Monday, June 2, 2008

The Monster Within....

We've all seen and heard stories of overzealous sports dads. Most of us say, "Oh, that's terrible!" and we shake our heads and pride ourselves on our better judgement. Then something happens that make you realize just how fine the line is between engaged, teaching parent and raving lunatic nutjob parent. This weekend, I saw the line, and kicked grass on it.

I was not athletic as a child. Gangly and in need of glasses, I was possibly the worst ball player on the worst team in our Knothole League. I can remember my Dad's frustration with me at times. "Keep your eye on the ball!", he would bark from behind the cage. The problem was my eyes were so bad, I couldn't see the pitcher clearly let alone the damn ball. At the time, I thought the kids on the mound were throwing some serious heat, because I never saw the ball unless it hit me...which it often did. Over time, it became obvious I needed glasses, but that year marked the beginning of the end for me and ball based sports. It was my decision, but years later, I regret quitting.

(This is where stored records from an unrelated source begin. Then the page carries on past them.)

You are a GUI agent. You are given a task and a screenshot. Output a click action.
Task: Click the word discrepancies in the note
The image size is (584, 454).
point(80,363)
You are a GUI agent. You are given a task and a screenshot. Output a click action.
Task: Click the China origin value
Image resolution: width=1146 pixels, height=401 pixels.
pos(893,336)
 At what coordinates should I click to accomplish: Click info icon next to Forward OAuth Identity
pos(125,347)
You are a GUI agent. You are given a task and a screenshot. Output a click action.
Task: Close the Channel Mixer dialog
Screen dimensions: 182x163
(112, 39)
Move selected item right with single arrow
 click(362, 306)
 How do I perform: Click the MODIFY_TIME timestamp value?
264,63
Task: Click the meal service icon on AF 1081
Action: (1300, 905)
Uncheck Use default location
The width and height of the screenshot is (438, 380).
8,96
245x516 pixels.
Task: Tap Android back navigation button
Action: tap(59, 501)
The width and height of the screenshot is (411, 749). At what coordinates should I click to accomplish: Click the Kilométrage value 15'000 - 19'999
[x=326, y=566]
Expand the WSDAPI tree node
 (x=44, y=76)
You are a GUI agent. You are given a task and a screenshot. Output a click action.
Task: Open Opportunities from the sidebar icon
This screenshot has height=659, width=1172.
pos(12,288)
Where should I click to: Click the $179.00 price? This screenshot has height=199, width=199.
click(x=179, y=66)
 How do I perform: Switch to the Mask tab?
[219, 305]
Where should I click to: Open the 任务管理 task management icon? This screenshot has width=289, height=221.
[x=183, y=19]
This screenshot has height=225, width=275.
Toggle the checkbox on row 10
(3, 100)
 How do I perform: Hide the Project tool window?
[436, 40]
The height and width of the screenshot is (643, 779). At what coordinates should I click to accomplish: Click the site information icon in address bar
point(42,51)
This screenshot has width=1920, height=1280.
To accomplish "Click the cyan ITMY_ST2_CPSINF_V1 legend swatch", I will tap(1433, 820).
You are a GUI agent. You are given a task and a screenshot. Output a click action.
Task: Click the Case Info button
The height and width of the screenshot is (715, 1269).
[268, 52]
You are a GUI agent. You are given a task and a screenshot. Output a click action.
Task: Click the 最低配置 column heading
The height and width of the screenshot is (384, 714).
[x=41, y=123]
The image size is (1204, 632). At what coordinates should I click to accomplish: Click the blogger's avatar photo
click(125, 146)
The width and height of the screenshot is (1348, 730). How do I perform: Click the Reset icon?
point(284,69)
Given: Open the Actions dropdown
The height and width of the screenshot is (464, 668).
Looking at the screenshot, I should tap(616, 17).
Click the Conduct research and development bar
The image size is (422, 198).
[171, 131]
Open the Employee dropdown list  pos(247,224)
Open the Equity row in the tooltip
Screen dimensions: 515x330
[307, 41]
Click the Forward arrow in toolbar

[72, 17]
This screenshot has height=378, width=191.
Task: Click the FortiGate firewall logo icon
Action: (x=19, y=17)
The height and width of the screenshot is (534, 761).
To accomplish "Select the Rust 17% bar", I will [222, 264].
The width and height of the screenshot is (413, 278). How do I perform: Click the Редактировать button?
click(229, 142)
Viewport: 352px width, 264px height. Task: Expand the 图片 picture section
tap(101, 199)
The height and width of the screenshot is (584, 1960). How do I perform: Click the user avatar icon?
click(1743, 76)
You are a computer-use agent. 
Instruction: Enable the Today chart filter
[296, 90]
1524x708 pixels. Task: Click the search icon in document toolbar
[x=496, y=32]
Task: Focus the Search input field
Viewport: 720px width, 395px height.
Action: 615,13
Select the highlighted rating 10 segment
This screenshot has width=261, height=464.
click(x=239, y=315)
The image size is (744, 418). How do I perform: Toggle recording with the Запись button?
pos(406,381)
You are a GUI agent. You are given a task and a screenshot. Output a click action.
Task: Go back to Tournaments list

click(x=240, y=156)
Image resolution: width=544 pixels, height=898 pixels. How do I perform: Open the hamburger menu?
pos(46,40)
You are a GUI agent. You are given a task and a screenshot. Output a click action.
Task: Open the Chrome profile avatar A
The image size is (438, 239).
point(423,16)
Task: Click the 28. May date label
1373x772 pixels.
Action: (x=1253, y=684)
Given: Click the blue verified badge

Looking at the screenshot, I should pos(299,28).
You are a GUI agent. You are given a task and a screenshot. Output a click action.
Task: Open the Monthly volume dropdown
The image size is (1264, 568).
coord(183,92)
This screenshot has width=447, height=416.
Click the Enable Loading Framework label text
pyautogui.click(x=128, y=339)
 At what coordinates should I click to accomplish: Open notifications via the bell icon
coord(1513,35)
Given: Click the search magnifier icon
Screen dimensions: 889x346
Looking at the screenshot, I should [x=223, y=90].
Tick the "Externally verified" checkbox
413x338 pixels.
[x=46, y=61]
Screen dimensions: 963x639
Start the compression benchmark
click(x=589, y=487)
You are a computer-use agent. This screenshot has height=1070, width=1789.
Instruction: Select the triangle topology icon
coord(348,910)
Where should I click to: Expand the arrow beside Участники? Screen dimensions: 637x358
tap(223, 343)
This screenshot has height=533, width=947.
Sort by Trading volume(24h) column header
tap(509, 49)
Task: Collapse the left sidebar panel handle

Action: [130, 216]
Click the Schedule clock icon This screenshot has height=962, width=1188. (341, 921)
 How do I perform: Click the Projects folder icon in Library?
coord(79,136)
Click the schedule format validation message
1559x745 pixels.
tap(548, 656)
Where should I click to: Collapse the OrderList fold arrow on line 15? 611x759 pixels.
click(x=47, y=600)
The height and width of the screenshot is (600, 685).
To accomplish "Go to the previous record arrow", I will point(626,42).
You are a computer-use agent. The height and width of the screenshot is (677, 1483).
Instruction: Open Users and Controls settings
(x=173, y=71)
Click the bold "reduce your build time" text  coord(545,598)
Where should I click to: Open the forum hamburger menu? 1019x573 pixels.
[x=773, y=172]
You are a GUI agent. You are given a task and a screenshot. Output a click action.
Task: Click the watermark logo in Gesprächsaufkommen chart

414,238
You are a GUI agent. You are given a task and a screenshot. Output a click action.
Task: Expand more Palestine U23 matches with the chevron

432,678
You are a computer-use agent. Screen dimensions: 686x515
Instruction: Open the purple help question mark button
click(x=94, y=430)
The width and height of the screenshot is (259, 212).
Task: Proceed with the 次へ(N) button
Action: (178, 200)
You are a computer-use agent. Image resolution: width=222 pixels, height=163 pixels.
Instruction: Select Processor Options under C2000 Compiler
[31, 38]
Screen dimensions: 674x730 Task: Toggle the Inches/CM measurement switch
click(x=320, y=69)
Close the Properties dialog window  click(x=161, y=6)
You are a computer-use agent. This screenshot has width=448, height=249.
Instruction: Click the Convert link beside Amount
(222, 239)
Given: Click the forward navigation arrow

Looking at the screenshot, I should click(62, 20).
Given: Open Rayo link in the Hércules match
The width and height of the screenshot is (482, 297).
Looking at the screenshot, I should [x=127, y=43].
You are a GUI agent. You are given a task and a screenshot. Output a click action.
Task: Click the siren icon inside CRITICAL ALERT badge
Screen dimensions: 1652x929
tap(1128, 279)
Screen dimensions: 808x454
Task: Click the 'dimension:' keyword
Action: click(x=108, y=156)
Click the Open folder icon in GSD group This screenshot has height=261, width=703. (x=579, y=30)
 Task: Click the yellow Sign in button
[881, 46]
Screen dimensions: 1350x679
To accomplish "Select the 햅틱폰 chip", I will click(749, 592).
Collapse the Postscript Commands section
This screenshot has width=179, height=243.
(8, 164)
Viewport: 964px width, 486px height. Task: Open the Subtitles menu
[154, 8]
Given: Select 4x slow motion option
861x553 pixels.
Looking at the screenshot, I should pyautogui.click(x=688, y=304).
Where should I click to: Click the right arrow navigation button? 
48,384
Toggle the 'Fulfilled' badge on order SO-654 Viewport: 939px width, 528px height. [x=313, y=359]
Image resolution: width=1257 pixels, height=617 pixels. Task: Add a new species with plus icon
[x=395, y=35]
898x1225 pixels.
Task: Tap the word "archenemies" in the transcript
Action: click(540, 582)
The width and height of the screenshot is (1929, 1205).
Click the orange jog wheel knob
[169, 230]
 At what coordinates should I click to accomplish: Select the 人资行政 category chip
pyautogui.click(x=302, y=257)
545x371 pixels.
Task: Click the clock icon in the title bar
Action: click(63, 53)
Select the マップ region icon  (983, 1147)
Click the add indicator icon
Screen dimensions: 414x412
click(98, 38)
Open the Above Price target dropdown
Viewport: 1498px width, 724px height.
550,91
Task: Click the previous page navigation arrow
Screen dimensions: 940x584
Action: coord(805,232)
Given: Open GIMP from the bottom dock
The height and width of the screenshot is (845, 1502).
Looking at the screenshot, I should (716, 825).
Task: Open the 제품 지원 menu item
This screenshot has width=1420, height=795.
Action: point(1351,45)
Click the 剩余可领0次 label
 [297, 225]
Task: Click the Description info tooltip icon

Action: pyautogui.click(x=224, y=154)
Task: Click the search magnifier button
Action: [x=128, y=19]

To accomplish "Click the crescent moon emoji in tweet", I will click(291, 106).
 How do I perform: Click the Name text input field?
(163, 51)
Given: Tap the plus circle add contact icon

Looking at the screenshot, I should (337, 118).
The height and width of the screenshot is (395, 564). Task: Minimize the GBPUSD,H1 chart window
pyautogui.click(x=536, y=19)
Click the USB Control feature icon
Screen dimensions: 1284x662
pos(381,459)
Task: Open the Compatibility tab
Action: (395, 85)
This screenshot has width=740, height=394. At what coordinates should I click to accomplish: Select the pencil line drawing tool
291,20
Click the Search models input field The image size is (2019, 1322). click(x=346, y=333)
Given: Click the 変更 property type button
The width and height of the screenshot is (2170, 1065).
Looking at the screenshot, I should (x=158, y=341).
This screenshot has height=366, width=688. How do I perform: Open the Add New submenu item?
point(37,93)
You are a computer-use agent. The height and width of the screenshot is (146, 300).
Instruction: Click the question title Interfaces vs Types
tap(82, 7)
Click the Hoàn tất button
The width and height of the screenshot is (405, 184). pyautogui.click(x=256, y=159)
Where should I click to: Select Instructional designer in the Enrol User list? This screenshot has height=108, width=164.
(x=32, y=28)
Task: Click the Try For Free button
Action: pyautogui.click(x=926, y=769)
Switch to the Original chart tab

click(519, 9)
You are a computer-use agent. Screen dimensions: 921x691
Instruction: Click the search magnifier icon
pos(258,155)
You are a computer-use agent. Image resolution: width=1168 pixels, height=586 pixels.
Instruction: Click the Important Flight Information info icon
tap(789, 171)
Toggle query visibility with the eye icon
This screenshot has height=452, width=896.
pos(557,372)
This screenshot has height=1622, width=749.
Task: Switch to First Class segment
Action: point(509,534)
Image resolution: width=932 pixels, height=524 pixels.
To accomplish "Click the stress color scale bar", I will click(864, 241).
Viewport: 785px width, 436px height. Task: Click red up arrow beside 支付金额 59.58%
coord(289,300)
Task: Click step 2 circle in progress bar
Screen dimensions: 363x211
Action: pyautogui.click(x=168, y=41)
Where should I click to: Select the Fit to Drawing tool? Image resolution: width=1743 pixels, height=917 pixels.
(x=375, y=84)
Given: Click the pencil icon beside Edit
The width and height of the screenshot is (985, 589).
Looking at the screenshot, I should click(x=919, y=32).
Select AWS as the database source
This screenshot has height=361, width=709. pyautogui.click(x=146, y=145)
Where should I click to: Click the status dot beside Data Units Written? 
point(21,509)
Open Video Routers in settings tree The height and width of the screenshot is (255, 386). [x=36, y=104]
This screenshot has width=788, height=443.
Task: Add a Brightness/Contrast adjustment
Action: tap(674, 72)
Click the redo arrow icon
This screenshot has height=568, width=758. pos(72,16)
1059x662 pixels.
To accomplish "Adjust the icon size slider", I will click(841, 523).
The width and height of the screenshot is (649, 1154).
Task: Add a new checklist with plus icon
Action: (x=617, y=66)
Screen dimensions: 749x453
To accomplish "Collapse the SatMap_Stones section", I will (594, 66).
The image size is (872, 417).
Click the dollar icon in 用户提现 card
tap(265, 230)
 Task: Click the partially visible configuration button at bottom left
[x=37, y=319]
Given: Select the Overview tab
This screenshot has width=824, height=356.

I wish I had kept playing.

I quit because I was intimidated because I sucked and because I really didn't know that much about the games. I had a zero sports IQ. With my son, he may or may not play, but I want him to understand the basics of many sports. And so it was, that this past weekend, I found myself playing catch with my 4 year old. One day was baseball, and the next day was football. His schedule...not mine. There's no organized training regimen yet.

My son's catching technique is the same for both sports, just add a glove for baseball. Hands palm up, arms out, elbows bent. Kinda like he is carrying an imaginary armload of wood. He then makes a scooping motion with his arms. If its football, he sometimes traps the ball against his body. If its baseball, he wonders why anything other that a pop up or grounder is "too hard to catch." There is no lateral movement of the glove or body, and no natural use of the hands or wrists to "catch."

I puzzled on this phenomenon that evening, and as we started throwing football the next day, I puzzled some more. First I tried throwing the ball left or right of him. He would then do a ballet like spinning-scoop move. He kept the arms in, and his feet stayed planted in the same place. I tried throwing low, and he did a bailing motion like his boat was sinking. I threw high and he scooped so hard I thought he might do a back flip. Well.....at least the effort was there. I tried showing and talking about using the hands, moving to the ball, keeping the ball in front of your body...even if that means moving your feet. All to no avail.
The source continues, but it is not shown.